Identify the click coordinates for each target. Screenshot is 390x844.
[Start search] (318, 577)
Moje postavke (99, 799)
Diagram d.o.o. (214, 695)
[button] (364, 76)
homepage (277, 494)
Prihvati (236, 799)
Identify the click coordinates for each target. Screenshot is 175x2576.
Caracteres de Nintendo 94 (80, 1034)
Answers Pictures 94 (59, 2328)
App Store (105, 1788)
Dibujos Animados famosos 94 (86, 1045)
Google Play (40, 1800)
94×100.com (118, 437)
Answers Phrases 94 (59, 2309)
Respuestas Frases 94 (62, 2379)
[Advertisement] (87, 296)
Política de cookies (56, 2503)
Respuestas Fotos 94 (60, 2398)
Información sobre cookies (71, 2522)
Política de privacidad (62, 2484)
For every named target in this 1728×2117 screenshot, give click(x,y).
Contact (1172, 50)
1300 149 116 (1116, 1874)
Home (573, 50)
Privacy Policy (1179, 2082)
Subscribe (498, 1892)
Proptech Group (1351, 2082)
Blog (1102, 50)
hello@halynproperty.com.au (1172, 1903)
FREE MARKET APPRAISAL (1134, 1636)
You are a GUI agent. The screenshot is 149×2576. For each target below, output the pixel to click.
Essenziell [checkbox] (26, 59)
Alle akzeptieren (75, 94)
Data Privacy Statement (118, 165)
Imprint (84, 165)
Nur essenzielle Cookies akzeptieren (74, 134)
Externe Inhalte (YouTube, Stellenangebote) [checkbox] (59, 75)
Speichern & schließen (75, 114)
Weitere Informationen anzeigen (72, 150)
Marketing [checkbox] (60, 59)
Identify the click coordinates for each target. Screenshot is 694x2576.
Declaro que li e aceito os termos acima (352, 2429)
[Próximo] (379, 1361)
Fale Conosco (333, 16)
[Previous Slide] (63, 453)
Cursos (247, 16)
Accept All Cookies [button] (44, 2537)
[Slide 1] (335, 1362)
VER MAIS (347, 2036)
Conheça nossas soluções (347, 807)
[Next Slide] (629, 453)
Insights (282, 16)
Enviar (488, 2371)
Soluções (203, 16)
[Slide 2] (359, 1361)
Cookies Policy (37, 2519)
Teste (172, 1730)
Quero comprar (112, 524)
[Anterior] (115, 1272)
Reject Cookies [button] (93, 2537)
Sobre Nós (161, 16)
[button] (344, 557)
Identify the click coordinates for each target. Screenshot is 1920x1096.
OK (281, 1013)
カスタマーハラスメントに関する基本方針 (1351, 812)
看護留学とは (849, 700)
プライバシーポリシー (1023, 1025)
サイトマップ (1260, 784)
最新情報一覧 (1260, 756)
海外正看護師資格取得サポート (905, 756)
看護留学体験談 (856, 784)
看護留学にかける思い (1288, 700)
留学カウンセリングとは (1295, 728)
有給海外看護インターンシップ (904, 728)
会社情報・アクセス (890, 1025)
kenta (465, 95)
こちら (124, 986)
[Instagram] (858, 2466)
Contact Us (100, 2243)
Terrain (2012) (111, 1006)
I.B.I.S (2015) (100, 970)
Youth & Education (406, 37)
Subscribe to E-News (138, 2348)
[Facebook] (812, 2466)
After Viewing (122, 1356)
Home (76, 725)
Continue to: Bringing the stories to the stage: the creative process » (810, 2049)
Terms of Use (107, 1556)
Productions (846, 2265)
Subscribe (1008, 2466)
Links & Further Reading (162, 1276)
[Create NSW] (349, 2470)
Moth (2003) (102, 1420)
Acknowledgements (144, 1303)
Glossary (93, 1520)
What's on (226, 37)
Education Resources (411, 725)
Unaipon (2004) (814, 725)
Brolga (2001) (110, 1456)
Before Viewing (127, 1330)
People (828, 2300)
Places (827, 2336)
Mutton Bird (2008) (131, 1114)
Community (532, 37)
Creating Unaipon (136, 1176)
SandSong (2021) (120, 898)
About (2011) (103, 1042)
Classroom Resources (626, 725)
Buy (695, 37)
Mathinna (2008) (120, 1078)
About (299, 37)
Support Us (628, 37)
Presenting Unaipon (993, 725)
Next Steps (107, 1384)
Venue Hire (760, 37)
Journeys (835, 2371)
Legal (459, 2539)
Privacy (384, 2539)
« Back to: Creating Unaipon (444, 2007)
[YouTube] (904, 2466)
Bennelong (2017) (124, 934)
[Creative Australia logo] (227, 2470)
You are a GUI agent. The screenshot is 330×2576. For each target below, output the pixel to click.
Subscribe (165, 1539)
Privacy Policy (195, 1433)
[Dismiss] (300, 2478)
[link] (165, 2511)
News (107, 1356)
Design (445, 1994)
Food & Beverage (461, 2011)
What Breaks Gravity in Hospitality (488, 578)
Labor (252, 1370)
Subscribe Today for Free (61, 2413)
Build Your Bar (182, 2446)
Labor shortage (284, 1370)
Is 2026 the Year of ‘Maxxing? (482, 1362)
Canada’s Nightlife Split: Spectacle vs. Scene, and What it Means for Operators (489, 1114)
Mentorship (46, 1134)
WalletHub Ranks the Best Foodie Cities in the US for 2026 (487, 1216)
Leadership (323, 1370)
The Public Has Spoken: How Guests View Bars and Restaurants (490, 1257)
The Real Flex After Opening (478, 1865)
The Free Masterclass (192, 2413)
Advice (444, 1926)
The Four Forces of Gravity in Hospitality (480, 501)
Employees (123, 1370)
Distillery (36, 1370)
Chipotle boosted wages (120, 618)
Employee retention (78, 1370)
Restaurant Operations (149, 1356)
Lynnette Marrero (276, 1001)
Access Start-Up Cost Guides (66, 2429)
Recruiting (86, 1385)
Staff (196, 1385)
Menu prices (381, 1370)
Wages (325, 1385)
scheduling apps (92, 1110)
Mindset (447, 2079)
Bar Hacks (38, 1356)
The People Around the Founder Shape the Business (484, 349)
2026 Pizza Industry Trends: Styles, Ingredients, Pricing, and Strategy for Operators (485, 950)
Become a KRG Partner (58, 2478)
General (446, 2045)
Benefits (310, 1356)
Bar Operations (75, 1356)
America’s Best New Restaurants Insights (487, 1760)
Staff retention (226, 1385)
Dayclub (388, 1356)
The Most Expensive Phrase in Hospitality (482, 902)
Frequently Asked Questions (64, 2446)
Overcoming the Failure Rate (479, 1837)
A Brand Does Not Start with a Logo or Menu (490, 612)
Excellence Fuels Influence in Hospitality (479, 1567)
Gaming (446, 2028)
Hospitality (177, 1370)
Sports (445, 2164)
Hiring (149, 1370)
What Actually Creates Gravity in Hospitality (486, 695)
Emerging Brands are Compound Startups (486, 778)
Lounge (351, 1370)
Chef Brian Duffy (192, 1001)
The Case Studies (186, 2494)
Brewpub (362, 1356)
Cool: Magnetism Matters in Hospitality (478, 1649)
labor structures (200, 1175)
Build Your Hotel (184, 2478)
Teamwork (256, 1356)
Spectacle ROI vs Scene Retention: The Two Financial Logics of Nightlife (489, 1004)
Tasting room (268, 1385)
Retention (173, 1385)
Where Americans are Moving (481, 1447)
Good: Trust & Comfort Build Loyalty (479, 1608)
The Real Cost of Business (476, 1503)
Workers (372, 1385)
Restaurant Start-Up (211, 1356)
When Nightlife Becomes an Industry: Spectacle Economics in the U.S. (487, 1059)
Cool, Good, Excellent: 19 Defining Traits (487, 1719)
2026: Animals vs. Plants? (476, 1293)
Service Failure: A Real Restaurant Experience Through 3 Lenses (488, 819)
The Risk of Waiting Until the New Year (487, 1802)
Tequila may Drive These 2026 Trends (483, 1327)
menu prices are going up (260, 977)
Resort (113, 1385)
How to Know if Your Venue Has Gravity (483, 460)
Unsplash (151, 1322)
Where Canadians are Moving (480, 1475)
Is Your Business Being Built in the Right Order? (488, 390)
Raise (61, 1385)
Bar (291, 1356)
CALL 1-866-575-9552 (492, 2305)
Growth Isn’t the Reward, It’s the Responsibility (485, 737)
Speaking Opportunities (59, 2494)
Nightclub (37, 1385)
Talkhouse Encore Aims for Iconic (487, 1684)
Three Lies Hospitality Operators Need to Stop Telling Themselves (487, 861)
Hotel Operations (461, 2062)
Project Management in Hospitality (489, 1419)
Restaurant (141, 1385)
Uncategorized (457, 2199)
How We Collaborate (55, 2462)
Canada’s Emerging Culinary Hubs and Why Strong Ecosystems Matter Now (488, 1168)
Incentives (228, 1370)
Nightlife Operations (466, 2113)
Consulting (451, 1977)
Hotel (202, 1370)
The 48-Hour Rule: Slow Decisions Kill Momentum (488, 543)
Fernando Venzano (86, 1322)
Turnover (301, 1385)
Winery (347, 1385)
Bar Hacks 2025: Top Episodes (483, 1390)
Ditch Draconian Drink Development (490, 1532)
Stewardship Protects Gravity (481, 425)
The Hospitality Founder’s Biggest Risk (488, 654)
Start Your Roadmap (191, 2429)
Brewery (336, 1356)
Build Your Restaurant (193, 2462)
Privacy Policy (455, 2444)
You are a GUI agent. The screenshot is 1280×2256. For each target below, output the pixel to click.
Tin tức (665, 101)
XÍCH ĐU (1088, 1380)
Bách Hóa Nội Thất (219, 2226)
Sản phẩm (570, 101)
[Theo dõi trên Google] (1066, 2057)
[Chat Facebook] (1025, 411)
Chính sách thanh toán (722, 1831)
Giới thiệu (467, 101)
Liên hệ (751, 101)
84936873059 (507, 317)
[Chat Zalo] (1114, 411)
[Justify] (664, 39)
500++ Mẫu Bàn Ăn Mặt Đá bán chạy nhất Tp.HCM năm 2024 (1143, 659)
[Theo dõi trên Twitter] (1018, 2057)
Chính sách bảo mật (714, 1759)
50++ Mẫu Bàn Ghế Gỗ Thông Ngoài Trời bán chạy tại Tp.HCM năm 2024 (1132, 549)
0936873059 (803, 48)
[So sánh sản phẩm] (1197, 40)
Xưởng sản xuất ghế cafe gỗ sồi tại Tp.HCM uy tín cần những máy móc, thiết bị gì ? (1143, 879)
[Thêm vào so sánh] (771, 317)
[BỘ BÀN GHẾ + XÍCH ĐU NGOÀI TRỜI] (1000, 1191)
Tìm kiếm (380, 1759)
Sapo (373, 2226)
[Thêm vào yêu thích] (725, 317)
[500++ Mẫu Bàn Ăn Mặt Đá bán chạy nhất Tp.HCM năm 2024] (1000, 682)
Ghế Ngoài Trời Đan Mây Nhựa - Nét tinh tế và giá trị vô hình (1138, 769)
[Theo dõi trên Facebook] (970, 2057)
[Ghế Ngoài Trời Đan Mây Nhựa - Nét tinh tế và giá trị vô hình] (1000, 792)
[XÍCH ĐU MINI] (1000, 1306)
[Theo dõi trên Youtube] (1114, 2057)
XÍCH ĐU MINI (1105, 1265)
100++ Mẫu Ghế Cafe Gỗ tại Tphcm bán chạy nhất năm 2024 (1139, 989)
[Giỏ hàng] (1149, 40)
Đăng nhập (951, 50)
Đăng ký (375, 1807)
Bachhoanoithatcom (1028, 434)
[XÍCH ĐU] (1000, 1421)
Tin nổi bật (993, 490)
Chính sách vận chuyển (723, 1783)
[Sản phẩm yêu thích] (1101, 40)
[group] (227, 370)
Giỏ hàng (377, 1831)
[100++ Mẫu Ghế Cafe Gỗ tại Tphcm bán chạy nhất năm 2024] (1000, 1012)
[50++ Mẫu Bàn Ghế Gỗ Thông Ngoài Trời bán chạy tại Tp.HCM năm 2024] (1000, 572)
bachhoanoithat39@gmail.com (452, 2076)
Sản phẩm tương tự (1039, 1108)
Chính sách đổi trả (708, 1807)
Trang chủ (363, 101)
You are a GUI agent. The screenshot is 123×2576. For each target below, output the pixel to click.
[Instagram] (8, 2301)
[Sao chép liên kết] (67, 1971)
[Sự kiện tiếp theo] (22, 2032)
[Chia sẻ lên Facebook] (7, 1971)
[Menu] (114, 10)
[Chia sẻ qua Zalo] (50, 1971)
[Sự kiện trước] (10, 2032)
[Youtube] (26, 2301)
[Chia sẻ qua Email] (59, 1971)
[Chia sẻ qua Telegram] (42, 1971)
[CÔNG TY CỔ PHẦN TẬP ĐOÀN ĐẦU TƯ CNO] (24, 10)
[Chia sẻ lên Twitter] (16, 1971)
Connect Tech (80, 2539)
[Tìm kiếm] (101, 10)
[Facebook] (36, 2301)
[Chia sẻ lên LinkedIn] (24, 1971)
※
#### TASK INSTRUCTIONS
Beginning at the line above with "こちら (124, 986)" and finishing at the line with "Leadership (323, 1370)", return each line exactly and return nothing else.

#### PROBLEM SOLUTION
こちら (124, 986)
[Instagram] (858, 2466)
Contact Us (100, 2243)
Terrain (2012) (111, 1006)
I.B.I.S (2015) (100, 970)
Youth & Education (406, 37)
Subscribe to E-News (138, 2348)
[Facebook] (812, 2466)
After Viewing (122, 1356)
Home (76, 725)
Continue to: Bringing the stories to the stage: the creative process » (810, 2049)
Terms of Use (107, 1556)
Productions (846, 2265)
Subscribe (1008, 2466)
Links & Further Reading (162, 1276)
[Create NSW] (349, 2470)
Moth (2003) (102, 1420)
Acknowledgements (144, 1303)
Glossary (93, 1520)
What's on (226, 37)
Education Resources (411, 725)
Unaipon (2004) (814, 725)
Brolga (2001) (110, 1456)
Before Viewing (127, 1330)
People (828, 2300)
Places (827, 2336)
Mutton Bird (2008) (131, 1114)
Community (532, 37)
Creating Unaipon (136, 1176)
SandSong (2021) (120, 898)
About (2011) (103, 1042)
Classroom Resources (626, 725)
Buy (695, 37)
Mathinna (2008) (120, 1078)
About (299, 37)
Support Us (628, 37)
Presenting Unaipon (993, 725)
Next Steps (107, 1384)
Venue Hire (760, 37)
Journeys (835, 2371)
Legal (459, 2539)
Privacy (384, 2539)
« Back to: Creating Unaipon (444, 2007)
[YouTube] (904, 2466)
Bennelong (2017) (124, 934)
[Creative Australia logo] (227, 2470)
You are a GUI agent. The screenshot is 330×2576. For each target below, output the pixel to click.
Subscribe (165, 1539)
Privacy Policy (195, 1433)
[Dismiss] (300, 2478)
[link] (165, 2511)
News (107, 1356)
Design (445, 1994)
Food & Beverage (461, 2011)
What Breaks Gravity in Hospitality (488, 578)
Labor (252, 1370)
Subscribe Today for Free (61, 2413)
Build Your Bar (182, 2446)
Labor shortage (284, 1370)
Is 2026 the Year of ‘Maxxing? (482, 1362)
Canada’s Nightlife Split: Spectacle vs. Scene, and What it Means for Operators (489, 1114)
Mentorship (46, 1134)
WalletHub Ranks the Best Foodie Cities in the US for 2026 (487, 1216)
Leadership (323, 1370)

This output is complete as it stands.